Peter Nelson

Date of Award:


Document Type:


Degree Name:

Master of Arts (MA)


Plants, Soils, and Climate


George Stewart


The results presented in this paper are from data accumulated by a study of the F3 generation of a cross between the two varieties, Sevier and New Zealand wheat. This cross was made during the summer of 1920 by Professor George Stewart with the object of combining the high-yielding power of Sevier with the strong straw of New Zealand. In the fall of 1922 the problem was assigned to me, at which time I selected about 150 superior plants, possessing the desired characteristics, at least so far as appearance was concerned. Since then these plants and the F3 generation have been studied mainly with the object of finding out whether size characters behave in Mendelian fashion or not. Other characters received attention incidentally, and will also be reported briefly.

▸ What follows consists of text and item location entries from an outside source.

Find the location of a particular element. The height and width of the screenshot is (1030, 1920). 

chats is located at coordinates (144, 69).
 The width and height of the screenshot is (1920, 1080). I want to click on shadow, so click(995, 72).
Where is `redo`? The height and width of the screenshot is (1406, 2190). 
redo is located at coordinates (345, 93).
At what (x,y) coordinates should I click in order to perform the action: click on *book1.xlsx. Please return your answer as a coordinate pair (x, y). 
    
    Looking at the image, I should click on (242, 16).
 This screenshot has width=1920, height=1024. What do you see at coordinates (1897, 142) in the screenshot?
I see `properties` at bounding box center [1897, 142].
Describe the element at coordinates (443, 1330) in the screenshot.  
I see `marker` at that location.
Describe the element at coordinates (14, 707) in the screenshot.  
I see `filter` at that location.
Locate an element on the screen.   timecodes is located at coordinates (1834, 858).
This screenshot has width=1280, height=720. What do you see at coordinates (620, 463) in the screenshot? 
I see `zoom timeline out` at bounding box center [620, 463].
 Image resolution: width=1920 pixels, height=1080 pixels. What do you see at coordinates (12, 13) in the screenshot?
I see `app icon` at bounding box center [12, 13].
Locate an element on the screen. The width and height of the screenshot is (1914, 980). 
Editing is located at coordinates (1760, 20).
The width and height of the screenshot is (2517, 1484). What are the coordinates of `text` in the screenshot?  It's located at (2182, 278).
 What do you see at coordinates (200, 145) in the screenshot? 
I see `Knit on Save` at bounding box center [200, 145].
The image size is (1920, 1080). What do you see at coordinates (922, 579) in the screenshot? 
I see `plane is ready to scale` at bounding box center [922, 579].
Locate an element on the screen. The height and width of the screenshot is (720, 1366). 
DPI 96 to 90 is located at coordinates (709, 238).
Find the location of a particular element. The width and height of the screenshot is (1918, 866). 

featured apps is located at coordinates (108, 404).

To study a variable problem with any degree of accuracy there must of necessity be a definite means by which variations may be measured. Size differences in straw are extremely difficult of measurement, and measurements at best can only be approximations. It was decided, therefore, to make a careful study of size variations in wheat heads, and only estimate straw strength.

The study of this problem is valuable for two main reasons:

1. If high-yielding power and straw strength can be combined from two different varieties it is worth knowing because of the economic value of such a combination. From this point of view the original object of the cross under discussion itself justifies the investigation.

2. Since it is not a definitely settled question as to whether heritable size fluctuations behave according to the principles of Mendelism the problem has both interest and value from the point of view of genetics.